In December 1988, 72-year-old Roxie Johnson was found dead in her tenth-floor apartment. She had been beaten and strangled, but there was no sign of forced entry to the apartment. Police began looking for her relatives, and nearly three days later, tower employees discovered her son’s body in a stairwell. Irvin Johnson had been beaten to death as well, probably on the same day as his mother. In January 1989, police arrested Tommy Morgan and charged him with double murder. Police believed Morgan killed Irvin over a microwave oven debt dispute and that he killed Roxie in a panic after she caught him burglarizing her apartment. This was not the first time Morgan had killed someone. In the late 1960s, Morgan killed a man after a knife fight in Columbus but was exonerated by reason of self-defense. Two days after his arrest, Tommy Morgan was found hanging in his jail cell. He had committed suicide. Later in that year, CMHA hired off-duty Columbus police officers to help curb drug trafficking and provide security at the tower.

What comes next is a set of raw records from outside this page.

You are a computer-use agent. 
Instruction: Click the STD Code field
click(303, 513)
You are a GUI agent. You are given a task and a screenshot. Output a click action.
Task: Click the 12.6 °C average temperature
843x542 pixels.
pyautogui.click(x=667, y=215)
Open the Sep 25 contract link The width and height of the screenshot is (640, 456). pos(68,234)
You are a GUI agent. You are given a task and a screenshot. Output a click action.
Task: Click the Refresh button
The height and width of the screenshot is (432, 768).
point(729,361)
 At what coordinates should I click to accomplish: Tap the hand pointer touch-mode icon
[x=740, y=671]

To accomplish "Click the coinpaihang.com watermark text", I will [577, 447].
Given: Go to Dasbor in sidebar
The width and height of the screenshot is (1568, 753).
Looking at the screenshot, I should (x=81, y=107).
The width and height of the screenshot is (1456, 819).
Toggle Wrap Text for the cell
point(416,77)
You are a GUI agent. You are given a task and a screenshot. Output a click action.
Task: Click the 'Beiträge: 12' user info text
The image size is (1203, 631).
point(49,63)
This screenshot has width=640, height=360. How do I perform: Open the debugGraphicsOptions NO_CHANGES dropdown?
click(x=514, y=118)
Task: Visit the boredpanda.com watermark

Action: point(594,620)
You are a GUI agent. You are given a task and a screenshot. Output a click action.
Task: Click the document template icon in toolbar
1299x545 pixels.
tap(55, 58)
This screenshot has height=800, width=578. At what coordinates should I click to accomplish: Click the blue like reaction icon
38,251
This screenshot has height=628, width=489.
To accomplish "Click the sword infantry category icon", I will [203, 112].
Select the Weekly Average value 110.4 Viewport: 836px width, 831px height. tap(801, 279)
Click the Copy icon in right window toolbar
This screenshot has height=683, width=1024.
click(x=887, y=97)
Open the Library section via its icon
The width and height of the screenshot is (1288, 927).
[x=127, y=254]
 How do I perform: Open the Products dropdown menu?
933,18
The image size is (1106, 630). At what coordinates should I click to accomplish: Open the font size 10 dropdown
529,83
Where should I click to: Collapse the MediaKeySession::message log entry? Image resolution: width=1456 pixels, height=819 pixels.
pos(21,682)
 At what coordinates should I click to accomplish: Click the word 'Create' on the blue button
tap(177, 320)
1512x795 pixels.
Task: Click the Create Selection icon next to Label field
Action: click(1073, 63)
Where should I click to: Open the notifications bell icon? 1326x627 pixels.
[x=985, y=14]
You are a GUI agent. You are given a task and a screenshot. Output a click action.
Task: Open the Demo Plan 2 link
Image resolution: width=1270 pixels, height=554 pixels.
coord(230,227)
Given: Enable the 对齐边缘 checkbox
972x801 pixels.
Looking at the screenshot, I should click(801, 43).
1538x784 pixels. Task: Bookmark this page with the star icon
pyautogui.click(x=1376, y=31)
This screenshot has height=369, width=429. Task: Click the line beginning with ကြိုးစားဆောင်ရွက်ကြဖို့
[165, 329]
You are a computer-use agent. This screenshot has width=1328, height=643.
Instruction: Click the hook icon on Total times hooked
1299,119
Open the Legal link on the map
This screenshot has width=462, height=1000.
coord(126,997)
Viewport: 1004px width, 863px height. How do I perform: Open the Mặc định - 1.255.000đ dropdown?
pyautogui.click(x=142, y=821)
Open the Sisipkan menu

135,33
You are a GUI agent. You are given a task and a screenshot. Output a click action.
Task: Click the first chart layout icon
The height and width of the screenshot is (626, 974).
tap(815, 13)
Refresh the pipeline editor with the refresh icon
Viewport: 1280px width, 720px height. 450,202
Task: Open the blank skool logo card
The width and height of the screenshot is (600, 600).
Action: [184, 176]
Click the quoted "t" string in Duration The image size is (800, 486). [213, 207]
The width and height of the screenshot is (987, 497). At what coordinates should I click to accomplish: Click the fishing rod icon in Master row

In 1996, developer Charles Adrian bought Poindexter Tower for one dollar and received $2.4 million in federal remodeling grants to make upgrades. The project was apparently abandoned, although Adrian claimed that the entire $2.4 million had indeed been used to upgrade the tower. Tower residents did not agree and had many drawn-out arguments with the tower’s new owner. A decade later, in 2006, the tower was deemed too costly to salvage. Riddled with asbestos, in need of a new roof and boiler, and having suffered heavy vandalism, most of the tower’s residents had moved out. Those who remained moved out by the end of 2008. Poindexter Tower stood empty in the shadow of a wrecking ball as the Franklin County treasurer’s office painstakingly foreclosed on each of the tower’s apartments and received the court’s approval for demolition. Their goal was to have Poindexter Tower demolished by the end of 2010. Demolition of the tower began on October 17, 2012, and the tower was nothing more than a memory shortly thereafter.

Location Information: Demolished

Poindexter Tower was located at 1253 Mount Vernon Avenue in Columbus; Franklin County.